## Instructions for the task
Pick out every line in the records below that contains the string "value", matching case exactly, and copy each of those lines.

## Data for the task

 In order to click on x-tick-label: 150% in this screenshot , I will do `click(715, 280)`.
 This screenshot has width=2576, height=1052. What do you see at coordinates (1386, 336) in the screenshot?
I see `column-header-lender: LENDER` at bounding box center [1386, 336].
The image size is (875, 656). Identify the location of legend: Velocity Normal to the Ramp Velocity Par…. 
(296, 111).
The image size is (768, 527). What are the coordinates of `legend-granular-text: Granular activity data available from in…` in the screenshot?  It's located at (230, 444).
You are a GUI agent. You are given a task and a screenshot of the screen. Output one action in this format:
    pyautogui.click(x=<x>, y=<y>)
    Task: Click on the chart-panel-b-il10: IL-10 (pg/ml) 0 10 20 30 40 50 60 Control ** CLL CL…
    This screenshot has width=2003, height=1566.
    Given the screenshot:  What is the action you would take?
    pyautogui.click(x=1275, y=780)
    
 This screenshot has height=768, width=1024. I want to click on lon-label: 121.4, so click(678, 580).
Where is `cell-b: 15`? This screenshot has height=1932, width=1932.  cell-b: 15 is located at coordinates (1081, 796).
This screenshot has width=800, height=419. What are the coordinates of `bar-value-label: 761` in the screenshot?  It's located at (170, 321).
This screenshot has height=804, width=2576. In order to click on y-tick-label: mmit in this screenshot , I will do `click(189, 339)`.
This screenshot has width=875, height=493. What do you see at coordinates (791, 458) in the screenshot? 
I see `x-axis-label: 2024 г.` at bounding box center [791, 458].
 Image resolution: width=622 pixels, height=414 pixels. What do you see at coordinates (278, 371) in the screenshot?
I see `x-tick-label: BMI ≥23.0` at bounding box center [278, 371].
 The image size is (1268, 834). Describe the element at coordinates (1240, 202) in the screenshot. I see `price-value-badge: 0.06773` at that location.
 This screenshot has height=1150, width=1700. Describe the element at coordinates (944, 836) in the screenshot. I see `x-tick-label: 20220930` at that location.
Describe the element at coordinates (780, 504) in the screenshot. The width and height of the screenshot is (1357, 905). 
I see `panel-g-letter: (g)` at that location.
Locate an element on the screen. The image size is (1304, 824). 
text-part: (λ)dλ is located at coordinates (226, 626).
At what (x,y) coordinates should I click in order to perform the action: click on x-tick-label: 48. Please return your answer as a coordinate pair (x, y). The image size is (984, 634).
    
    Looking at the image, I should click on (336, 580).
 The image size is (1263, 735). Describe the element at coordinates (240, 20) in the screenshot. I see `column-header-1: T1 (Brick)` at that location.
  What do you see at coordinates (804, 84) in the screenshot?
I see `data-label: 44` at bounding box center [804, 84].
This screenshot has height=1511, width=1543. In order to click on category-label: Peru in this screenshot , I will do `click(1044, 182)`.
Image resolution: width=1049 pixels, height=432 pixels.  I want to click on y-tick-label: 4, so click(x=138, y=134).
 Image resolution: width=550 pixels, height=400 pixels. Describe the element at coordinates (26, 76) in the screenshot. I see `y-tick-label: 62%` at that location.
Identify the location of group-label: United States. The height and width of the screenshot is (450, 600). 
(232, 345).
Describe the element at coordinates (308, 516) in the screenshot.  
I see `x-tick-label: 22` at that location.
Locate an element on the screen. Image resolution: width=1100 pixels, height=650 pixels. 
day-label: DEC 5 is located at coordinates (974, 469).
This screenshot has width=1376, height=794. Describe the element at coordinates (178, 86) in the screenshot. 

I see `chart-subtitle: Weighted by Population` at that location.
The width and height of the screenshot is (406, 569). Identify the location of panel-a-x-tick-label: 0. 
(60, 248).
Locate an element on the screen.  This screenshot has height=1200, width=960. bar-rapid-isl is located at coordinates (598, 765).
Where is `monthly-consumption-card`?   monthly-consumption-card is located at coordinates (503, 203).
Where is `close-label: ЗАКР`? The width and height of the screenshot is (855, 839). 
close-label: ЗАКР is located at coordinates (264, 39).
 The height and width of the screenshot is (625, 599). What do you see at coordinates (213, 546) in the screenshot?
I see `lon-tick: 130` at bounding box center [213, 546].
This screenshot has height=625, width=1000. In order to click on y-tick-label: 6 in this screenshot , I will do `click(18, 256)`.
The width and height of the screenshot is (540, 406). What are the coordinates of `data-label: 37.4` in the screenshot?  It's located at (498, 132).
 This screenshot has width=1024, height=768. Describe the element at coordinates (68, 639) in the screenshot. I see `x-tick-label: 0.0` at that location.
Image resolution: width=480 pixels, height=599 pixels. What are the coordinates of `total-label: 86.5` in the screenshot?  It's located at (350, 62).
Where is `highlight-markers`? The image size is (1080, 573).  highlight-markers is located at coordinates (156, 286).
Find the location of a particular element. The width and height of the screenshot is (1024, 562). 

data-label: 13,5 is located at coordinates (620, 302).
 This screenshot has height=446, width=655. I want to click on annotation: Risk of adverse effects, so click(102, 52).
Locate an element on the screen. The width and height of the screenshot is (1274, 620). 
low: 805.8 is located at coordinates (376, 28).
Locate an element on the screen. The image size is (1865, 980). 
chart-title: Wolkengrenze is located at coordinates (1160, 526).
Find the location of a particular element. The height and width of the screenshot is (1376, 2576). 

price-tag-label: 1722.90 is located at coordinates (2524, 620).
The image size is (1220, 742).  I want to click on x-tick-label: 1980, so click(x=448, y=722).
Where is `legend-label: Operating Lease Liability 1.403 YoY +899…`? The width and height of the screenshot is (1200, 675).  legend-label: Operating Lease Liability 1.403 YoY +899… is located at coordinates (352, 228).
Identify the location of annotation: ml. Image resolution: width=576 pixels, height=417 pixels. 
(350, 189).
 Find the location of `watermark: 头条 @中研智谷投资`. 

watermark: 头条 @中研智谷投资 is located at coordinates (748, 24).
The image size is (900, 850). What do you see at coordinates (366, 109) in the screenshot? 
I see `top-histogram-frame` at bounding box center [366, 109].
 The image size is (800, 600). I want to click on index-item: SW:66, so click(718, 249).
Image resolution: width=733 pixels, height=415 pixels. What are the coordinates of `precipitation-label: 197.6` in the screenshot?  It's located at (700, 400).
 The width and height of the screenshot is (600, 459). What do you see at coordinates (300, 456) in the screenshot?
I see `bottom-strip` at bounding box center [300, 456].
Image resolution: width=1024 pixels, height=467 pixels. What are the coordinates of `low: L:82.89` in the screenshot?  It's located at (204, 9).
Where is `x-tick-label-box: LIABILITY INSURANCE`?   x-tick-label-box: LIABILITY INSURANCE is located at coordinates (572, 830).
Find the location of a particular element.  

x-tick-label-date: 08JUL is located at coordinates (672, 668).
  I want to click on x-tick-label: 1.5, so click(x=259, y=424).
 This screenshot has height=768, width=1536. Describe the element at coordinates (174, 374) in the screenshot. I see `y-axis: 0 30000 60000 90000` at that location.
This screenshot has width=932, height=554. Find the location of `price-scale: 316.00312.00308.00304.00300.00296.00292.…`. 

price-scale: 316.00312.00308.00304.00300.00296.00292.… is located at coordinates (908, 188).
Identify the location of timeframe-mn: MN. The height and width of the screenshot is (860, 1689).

## Solution to this exercise
This screenshot has width=800, height=419. What are the coordinates of `bar-value-label: 761` in the screenshot?  It's located at (170, 321).
 The image size is (1268, 834). Describe the element at coordinates (1240, 202) in the screenshot. I see `price-value-badge: 0.06773` at that location.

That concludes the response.